- **What is being asked**
Repeat each entry in full, exactly.

%%

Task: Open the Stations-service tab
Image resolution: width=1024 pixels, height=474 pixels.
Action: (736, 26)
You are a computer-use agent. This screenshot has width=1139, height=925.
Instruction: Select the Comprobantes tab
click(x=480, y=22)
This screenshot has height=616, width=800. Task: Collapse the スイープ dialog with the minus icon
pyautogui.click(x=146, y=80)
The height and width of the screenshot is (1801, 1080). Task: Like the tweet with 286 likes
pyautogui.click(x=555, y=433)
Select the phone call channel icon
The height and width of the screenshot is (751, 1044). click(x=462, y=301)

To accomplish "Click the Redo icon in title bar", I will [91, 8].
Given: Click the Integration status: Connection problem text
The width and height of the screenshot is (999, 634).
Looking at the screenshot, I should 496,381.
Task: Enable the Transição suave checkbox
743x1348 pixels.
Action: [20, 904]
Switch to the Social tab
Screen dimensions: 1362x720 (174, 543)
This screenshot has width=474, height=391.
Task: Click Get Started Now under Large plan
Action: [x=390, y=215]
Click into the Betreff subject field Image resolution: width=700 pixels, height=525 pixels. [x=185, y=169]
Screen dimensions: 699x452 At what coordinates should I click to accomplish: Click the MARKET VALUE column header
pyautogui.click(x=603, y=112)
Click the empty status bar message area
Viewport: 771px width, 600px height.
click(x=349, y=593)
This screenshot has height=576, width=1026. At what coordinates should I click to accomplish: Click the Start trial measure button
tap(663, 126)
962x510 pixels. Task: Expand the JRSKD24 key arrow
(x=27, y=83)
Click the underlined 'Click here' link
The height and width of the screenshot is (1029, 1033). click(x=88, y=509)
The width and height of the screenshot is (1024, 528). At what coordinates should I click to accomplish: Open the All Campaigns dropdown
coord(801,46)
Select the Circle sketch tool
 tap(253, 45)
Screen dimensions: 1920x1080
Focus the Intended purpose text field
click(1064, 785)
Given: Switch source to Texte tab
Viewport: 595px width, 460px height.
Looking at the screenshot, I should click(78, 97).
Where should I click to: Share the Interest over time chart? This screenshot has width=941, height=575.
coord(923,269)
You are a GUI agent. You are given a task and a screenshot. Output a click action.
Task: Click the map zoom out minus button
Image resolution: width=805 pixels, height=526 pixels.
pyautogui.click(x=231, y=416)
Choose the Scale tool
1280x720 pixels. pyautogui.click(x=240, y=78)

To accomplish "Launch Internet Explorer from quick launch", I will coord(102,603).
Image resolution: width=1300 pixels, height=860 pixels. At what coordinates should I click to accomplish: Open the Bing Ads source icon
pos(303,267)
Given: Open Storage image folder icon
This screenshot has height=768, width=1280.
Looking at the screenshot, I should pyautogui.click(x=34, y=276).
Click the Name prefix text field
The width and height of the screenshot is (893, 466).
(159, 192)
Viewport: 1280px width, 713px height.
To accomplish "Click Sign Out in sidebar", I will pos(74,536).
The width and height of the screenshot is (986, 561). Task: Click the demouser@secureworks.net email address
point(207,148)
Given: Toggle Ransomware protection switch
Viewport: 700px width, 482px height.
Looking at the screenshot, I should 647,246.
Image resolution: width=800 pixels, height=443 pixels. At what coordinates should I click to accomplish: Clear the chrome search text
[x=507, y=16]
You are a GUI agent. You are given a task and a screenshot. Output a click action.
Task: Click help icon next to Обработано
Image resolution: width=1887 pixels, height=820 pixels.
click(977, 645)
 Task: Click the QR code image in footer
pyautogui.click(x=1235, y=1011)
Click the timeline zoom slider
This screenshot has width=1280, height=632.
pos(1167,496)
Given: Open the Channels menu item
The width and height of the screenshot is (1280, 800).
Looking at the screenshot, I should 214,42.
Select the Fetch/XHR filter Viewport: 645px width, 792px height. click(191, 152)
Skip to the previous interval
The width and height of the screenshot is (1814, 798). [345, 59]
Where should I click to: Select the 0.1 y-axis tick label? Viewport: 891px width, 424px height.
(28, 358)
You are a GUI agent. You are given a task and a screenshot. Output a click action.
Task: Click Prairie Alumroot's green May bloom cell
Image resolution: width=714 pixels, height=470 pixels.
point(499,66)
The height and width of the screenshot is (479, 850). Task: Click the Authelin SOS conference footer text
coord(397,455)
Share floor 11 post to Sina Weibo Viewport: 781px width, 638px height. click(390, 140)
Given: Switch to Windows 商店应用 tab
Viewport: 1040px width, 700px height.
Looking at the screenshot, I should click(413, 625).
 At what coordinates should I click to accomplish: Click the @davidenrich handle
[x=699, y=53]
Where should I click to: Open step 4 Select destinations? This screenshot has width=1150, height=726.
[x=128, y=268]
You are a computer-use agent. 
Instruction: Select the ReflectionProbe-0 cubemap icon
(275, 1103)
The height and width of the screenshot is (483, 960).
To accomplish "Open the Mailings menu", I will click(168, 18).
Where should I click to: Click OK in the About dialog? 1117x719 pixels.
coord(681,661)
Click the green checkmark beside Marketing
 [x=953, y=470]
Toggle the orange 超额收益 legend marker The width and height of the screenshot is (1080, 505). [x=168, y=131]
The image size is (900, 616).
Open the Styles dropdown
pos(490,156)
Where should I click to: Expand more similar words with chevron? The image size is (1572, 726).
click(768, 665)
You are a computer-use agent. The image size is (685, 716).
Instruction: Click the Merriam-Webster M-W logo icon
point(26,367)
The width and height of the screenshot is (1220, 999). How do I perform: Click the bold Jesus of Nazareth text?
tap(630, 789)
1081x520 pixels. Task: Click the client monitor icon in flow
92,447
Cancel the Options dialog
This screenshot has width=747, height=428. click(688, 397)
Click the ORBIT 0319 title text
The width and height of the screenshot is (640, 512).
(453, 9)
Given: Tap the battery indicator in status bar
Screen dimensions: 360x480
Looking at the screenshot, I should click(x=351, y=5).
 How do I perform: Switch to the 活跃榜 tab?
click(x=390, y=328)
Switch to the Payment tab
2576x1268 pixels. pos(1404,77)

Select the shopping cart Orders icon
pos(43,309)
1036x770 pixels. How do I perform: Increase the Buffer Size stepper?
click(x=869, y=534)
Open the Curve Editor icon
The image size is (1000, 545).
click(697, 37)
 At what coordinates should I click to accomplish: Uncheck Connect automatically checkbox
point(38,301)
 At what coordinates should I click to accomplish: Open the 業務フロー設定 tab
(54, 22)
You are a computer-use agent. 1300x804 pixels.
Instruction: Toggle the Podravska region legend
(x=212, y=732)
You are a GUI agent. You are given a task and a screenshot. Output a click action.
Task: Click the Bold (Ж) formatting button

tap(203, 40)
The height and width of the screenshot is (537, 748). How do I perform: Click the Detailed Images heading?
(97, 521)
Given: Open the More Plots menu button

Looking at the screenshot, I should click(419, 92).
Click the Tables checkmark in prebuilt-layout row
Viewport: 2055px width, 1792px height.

%%

- **Response to this exercise**
Task: Open the Stations-service tab
Image resolution: width=1024 pixels, height=474 pixels.
Action: (736, 26)
You are a computer-use agent. This screenshot has width=1139, height=925.
Instruction: Select the Comprobantes tab
click(x=480, y=22)
This screenshot has height=616, width=800. Task: Collapse the スイープ dialog with the minus icon
pyautogui.click(x=146, y=80)
The height and width of the screenshot is (1801, 1080). Task: Like the tweet with 286 likes
pyautogui.click(x=555, y=433)
Select the phone call channel icon
The height and width of the screenshot is (751, 1044). click(x=462, y=301)

To accomplish "Click the Redo icon in title bar", I will [91, 8].
Given: Click the Integration status: Connection problem text
The width and height of the screenshot is (999, 634).
Looking at the screenshot, I should 496,381.
Task: Enable the Transição suave checkbox
743x1348 pixels.
Action: [20, 904]
Switch to the Social tab
Screen dimensions: 1362x720 (174, 543)
This screenshot has width=474, height=391.
Task: Click Get Started Now under Large plan
Action: [x=390, y=215]
Click into the Betreff subject field Image resolution: width=700 pixels, height=525 pixels. [x=185, y=169]
Screen dimensions: 699x452 At what coordinates should I click to accomplish: Click the MARKET VALUE column header
pyautogui.click(x=603, y=112)
Click the empty status bar message area
Viewport: 771px width, 600px height.
click(x=349, y=593)
This screenshot has height=576, width=1026. At what coordinates should I click to accomplish: Click the Start trial measure button
tap(663, 126)
962x510 pixels. Task: Expand the JRSKD24 key arrow
(x=27, y=83)
Click the underlined 'Click here' link
The height and width of the screenshot is (1029, 1033). click(x=88, y=509)
The width and height of the screenshot is (1024, 528). At what coordinates should I click to accomplish: Open the All Campaigns dropdown
coord(801,46)
Select the Circle sketch tool
 tap(253, 45)
Screen dimensions: 1920x1080
Focus the Intended purpose text field
click(1064, 785)
Given: Switch source to Texte tab
Viewport: 595px width, 460px height.
Looking at the screenshot, I should click(78, 97).
Where should I click to: Share the Interest over time chart? This screenshot has width=941, height=575.
coord(923,269)
You are a GUI agent. You are given a task and a screenshot. Output a click action.
Task: Click the map zoom out minus button
Image resolution: width=805 pixels, height=526 pixels.
pyautogui.click(x=231, y=416)
Choose the Scale tool
1280x720 pixels. pyautogui.click(x=240, y=78)

To accomplish "Launch Internet Explorer from quick launch", I will coord(102,603).
Image resolution: width=1300 pixels, height=860 pixels. At what coordinates should I click to accomplish: Open the Bing Ads source icon
pos(303,267)
Given: Open Storage image folder icon
This screenshot has height=768, width=1280.
Looking at the screenshot, I should pyautogui.click(x=34, y=276).
Click the Name prefix text field
The width and height of the screenshot is (893, 466).
(159, 192)
Viewport: 1280px width, 713px height.
To accomplish "Click Sign Out in sidebar", I will pos(74,536).
The width and height of the screenshot is (986, 561). Task: Click the demouser@secureworks.net email address
point(207,148)
Given: Toggle Ransomware protection switch
Viewport: 700px width, 482px height.
Looking at the screenshot, I should 647,246.
Image resolution: width=800 pixels, height=443 pixels. At what coordinates should I click to accomplish: Clear the chrome search text
[x=507, y=16]
You are a GUI agent. You are given a task and a screenshot. Output a click action.
Task: Click help icon next to Обработано
Image resolution: width=1887 pixels, height=820 pixels.
click(977, 645)
 Task: Click the QR code image in footer
pyautogui.click(x=1235, y=1011)
Click the timeline zoom slider
This screenshot has width=1280, height=632.
pos(1167,496)
Given: Open the Channels menu item
The width and height of the screenshot is (1280, 800).
Looking at the screenshot, I should 214,42.
Select the Fetch/XHR filter Viewport: 645px width, 792px height. click(191, 152)
Skip to the previous interval
The width and height of the screenshot is (1814, 798). [345, 59]
Where should I click to: Select the 0.1 y-axis tick label? Viewport: 891px width, 424px height.
(28, 358)
You are a GUI agent. You are given a task and a screenshot. Output a click action.
Task: Click Prairie Alumroot's green May bloom cell
Image resolution: width=714 pixels, height=470 pixels.
point(499,66)
The height and width of the screenshot is (479, 850). Task: Click the Authelin SOS conference footer text
coord(397,455)
Share floor 11 post to Sina Weibo Viewport: 781px width, 638px height. click(390, 140)
Given: Switch to Windows 商店应用 tab
Viewport: 1040px width, 700px height.
Looking at the screenshot, I should click(413, 625).
 At what coordinates should I click to accomplish: Click the @davidenrich handle
[x=699, y=53]
Where should I click to: Open step 4 Select destinations? This screenshot has width=1150, height=726.
[x=128, y=268]
You are a computer-use agent. 
Instruction: Select the ReflectionProbe-0 cubemap icon
(275, 1103)
The height and width of the screenshot is (483, 960).
To accomplish "Open the Mailings menu", I will click(168, 18).
Where should I click to: Click OK in the About dialog? 1117x719 pixels.
coord(681,661)
Click the green checkmark beside Marketing
 [x=953, y=470]
Toggle the orange 超额收益 legend marker The width and height of the screenshot is (1080, 505). [x=168, y=131]
The image size is (900, 616).
Open the Styles dropdown
pos(490,156)
Where should I click to: Expand more similar words with chevron? The image size is (1572, 726).
click(768, 665)
You are a computer-use agent. The image size is (685, 716).
Instruction: Click the Merriam-Webster M-W logo icon
point(26,367)
The width and height of the screenshot is (1220, 999). How do I perform: Click the bold Jesus of Nazareth text?
tap(630, 789)
1081x520 pixels. Task: Click the client monitor icon in flow
92,447
Cancel the Options dialog
This screenshot has width=747, height=428. click(688, 397)
Click the ORBIT 0319 title text
The width and height of the screenshot is (640, 512).
(453, 9)
Given: Tap the battery indicator in status bar
Screen dimensions: 360x480
Looking at the screenshot, I should click(x=351, y=5).
 How do I perform: Switch to the 活跃榜 tab?
click(x=390, y=328)
Switch to the Payment tab
2576x1268 pixels. pos(1404,77)

Select the shopping cart Orders icon
pos(43,309)
1036x770 pixels. How do I perform: Increase the Buffer Size stepper?
click(x=869, y=534)
Open the Curve Editor icon
The image size is (1000, 545).
click(697, 37)
 At what coordinates should I click to accomplish: Uncheck Connect automatically checkbox
point(38,301)
 At what coordinates should I click to accomplish: Open the 業務フロー設定 tab
(54, 22)
You are a computer-use agent. 1300x804 pixels.
Instruction: Toggle the Podravska region legend
(x=212, y=732)
You are a GUI agent. You are given a task and a screenshot. Output a click action.
Task: Click the Bold (Ж) formatting button

tap(203, 40)
The height and width of the screenshot is (537, 748). How do I perform: Click the Detailed Images heading?
(97, 521)
Given: Open the More Plots menu button

Looking at the screenshot, I should click(419, 92).
Click the Tables checkmark in prebuilt-layout row
Viewport: 2055px width, 1792px height.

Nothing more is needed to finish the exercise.